START DATA TO EXAMINE

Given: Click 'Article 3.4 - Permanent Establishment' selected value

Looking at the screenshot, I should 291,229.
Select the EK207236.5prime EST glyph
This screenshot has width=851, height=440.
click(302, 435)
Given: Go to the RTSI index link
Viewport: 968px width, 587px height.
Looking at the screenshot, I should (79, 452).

END DATA TO EXAMINE
START DATA TO EXAMINE

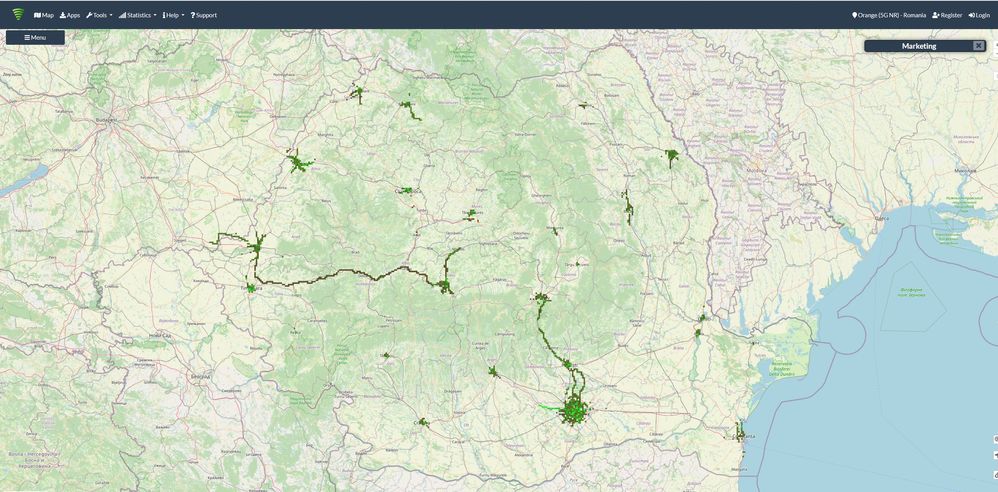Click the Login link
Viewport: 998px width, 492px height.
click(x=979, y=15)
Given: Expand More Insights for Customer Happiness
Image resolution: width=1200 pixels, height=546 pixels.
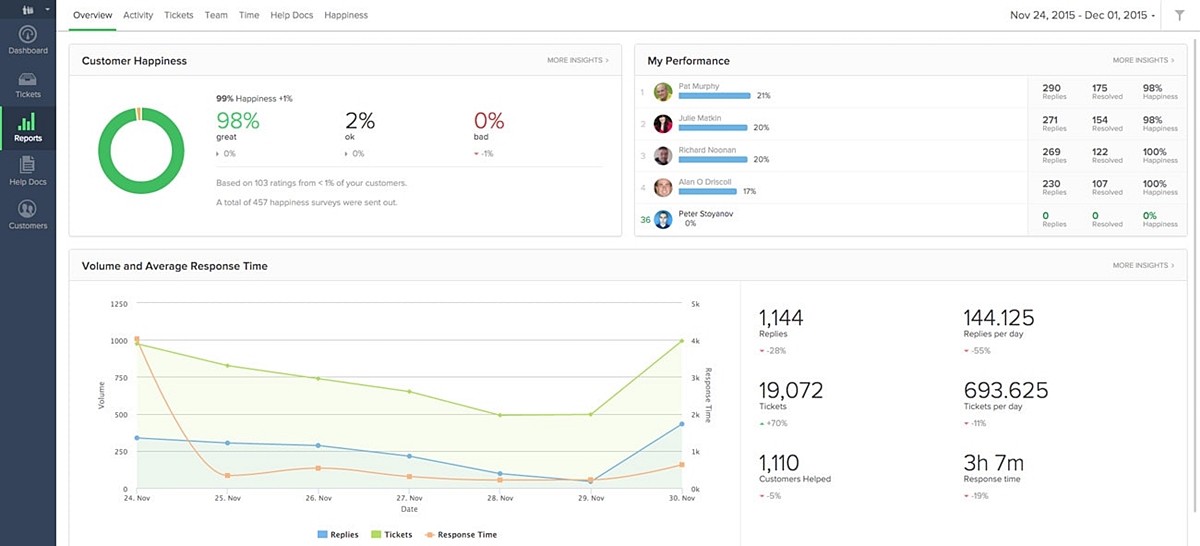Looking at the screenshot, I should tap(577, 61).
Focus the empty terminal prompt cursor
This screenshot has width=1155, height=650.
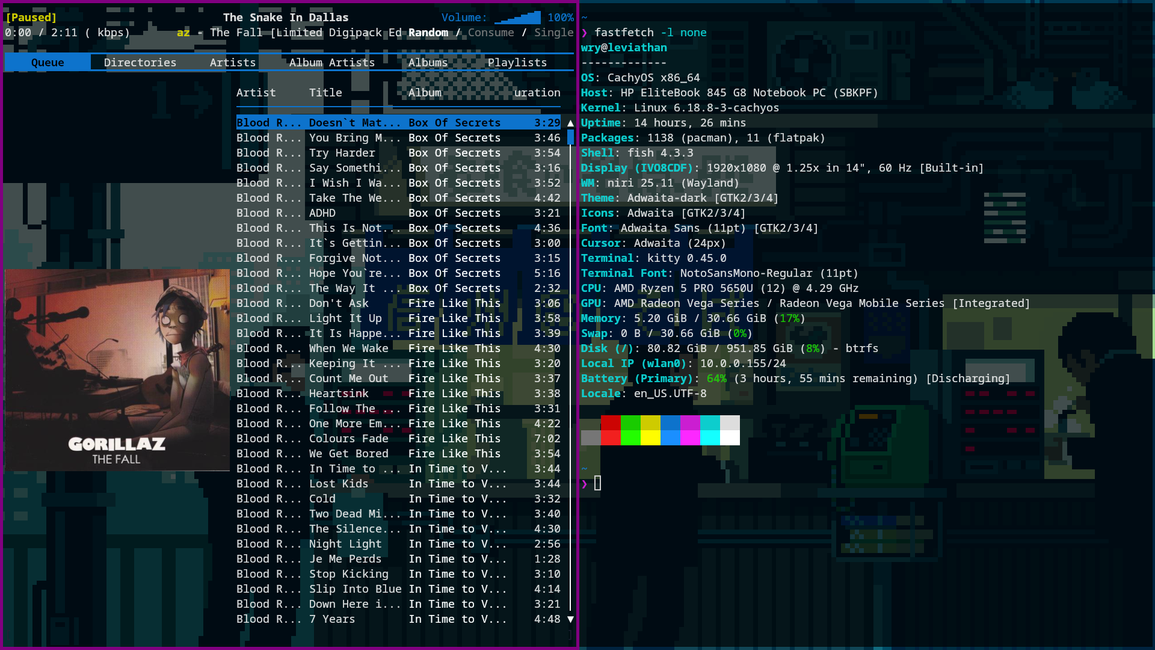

END DATA TO EXAMINE

## WORK ORDER
Output exactly, and only, the lines of the entries above from the one with "Given: Expand More" up to and including the one with "This screenshot has width=1155, height=650."; pictures are to be left out.

## TASK OUTPUT
Given: Expand More Insights for Customer Happiness
Image resolution: width=1200 pixels, height=546 pixels.
Looking at the screenshot, I should tap(577, 61).
Focus the empty terminal prompt cursor
This screenshot has width=1155, height=650.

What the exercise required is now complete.